The ANC’s left-wing legacy is set to continue (party members still call each other comrade). Policy suggestions include traditional socialist initiatives such as a minimum wage, paid internships and a socialized National Health Insurance programme. For business, he has more standard statist fare: a Buy Local programme, a Digital Industrial Revolution Commission and direct state investment in startups!

But one policy has attracted most of the attention: in a break with recent tradition for market led land reforms, Ramaphosa has decided to adopt a policy from the Marxist radical Julius Malema, head of the Economic Freedom Fighters (EFF) party, who proposed an amendment to the constitution allowing the state to seize land from white farmers (who control 73% of arable land) without compensation. Ramaphosa enthusiastically embraced the idea. On 20th February, he told supporters: ‘The expropriation of land without compensation is envisaged as one of the measures that we will use to accelerate redistribution of land to black South Africans.’ The amendment was passed a few days later by 241 votes to 83.

Business organisations are already warning against investing in South Africa. But according to Ramaphosa there is no need to panic: ‘Farming activities must continue as normal and investment in land and farming must continue.’ Of course, violence, including murder, against the country’s white farming community is nothing new. Dozens of white farmers are killed every year, and an endorsement of theft of their land is hardly going to tame tempers.

A similar policy has of course been tried before, in neighbouring Zimbabwe, where Robert Mugabe implemented land redistribution policies around the turn of the century. Within a few years, the former ‘bread basket of southern Africa’ suffered plummeting food production and was soon an economic basket case with hyperinflation, mass unemployment and widespread poverty (in 2017 the Borgen Project estimated that 72% of the population lives in chronic poverty). This is a natural consequence of such a mad policy: the sanctity of property rights is a cornerstone of a functioning market economy. Ramaphosa is off to a calamitous start; his new policy will prove to be extremely damaging for the already faltering South African economy.

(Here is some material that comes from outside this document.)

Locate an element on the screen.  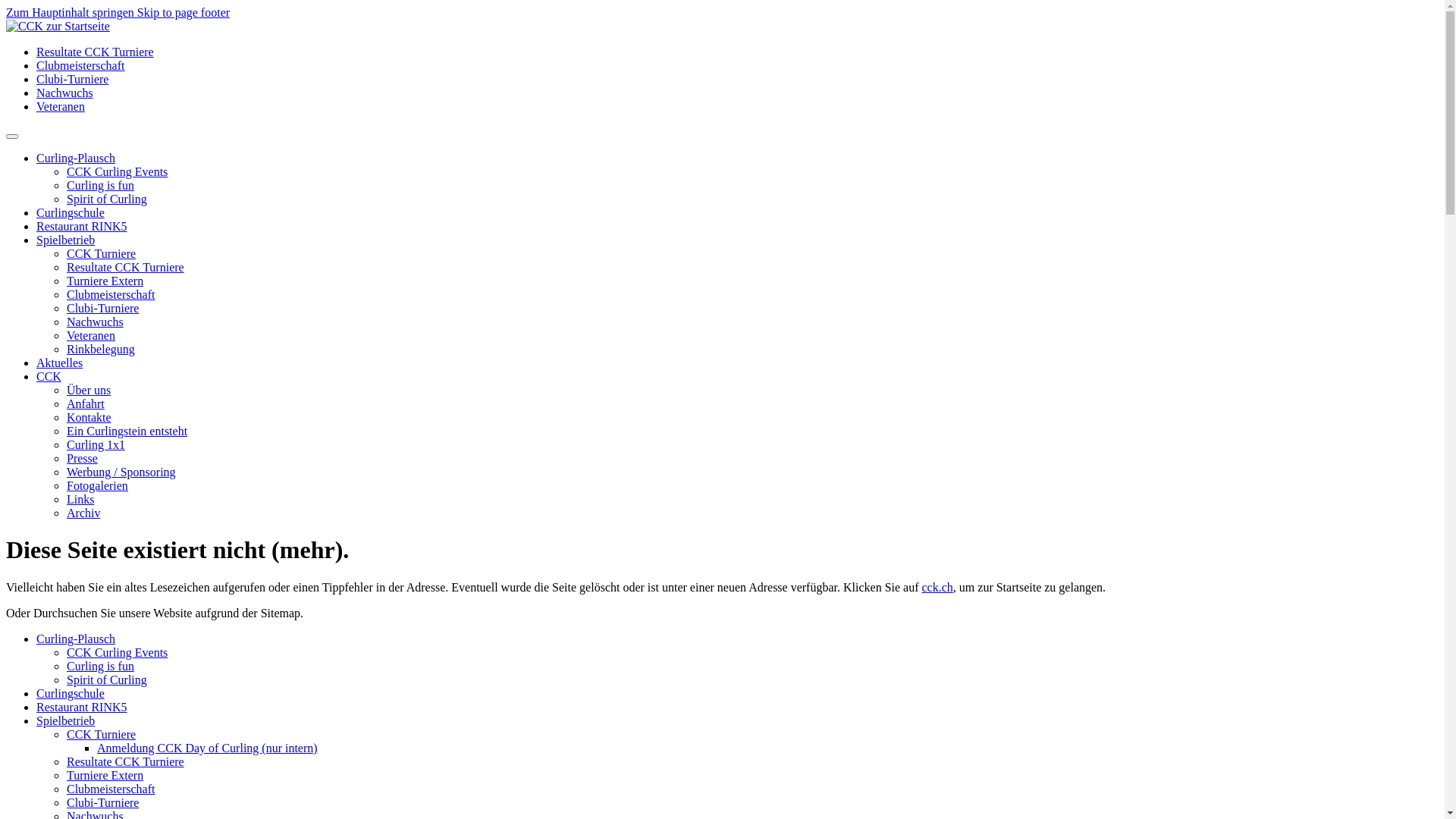
'Fotogalerien' is located at coordinates (96, 485).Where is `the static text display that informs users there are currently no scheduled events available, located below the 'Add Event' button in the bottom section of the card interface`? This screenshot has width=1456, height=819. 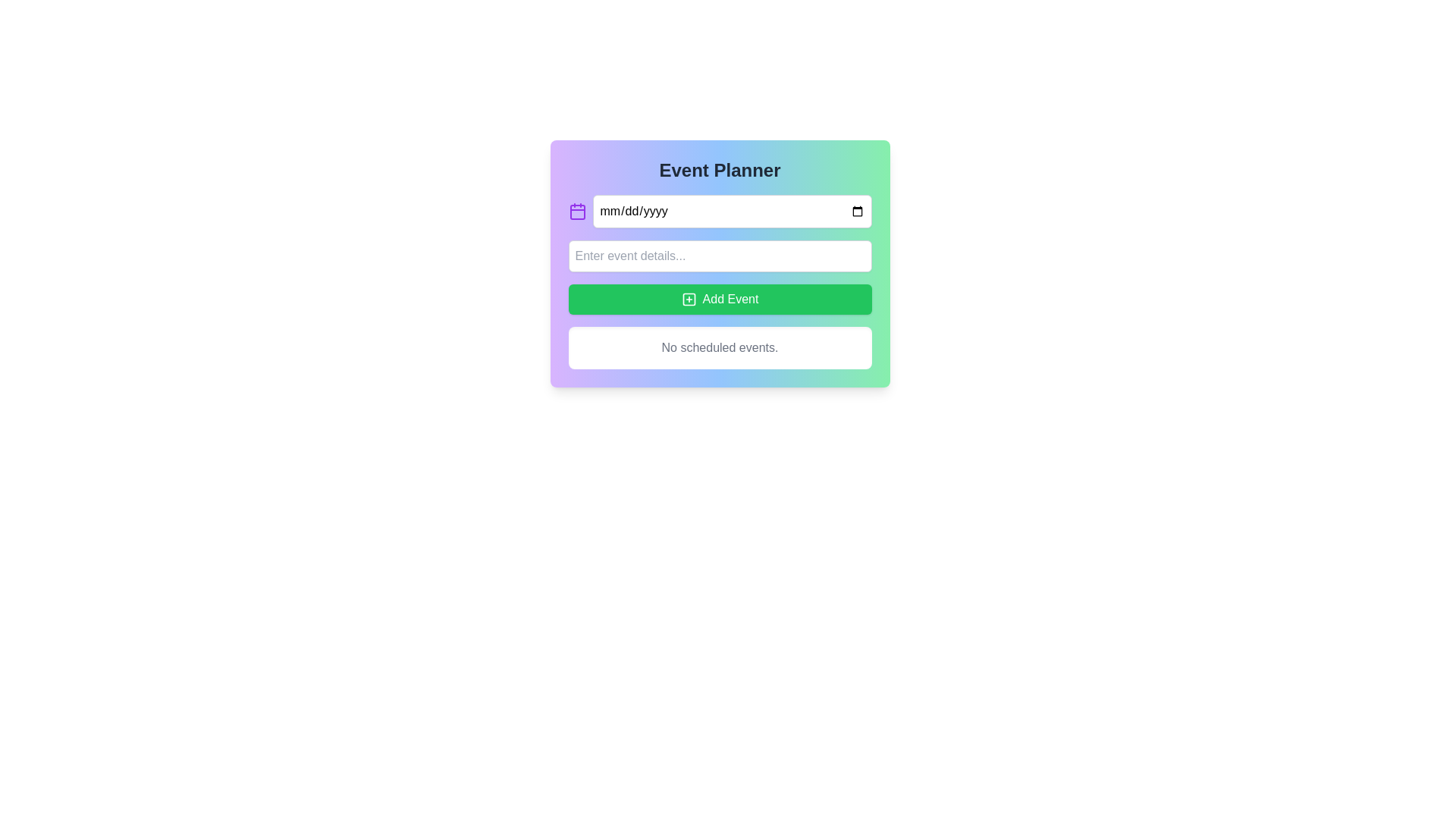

In Britain, there are lessons for an electorate who is hungry for change and has proven susceptible to left-wing populism. Firsts and foremost, it is essential to understand the repercussions for economic prosperity of group thinking, the undermining of meritocracy, demonization of success, the erosion of property rights and hostility to wealth creation. This is something the hard left has always failed to appreciate. But equally important, the British electorate should pay attention to the behaviour once in office of seemingly moderate candidates. Once in power they are likely to show their true face, and Jeremy Corbyn and his zealots have radical and dangerous credentials. The early signs are that Ramaphosa will be a divisive president with a penchant for radical policies, despite his claim to be a moderate. South Africa will suffer the consequences of this deceit. Britain is on the way to making the same mistake.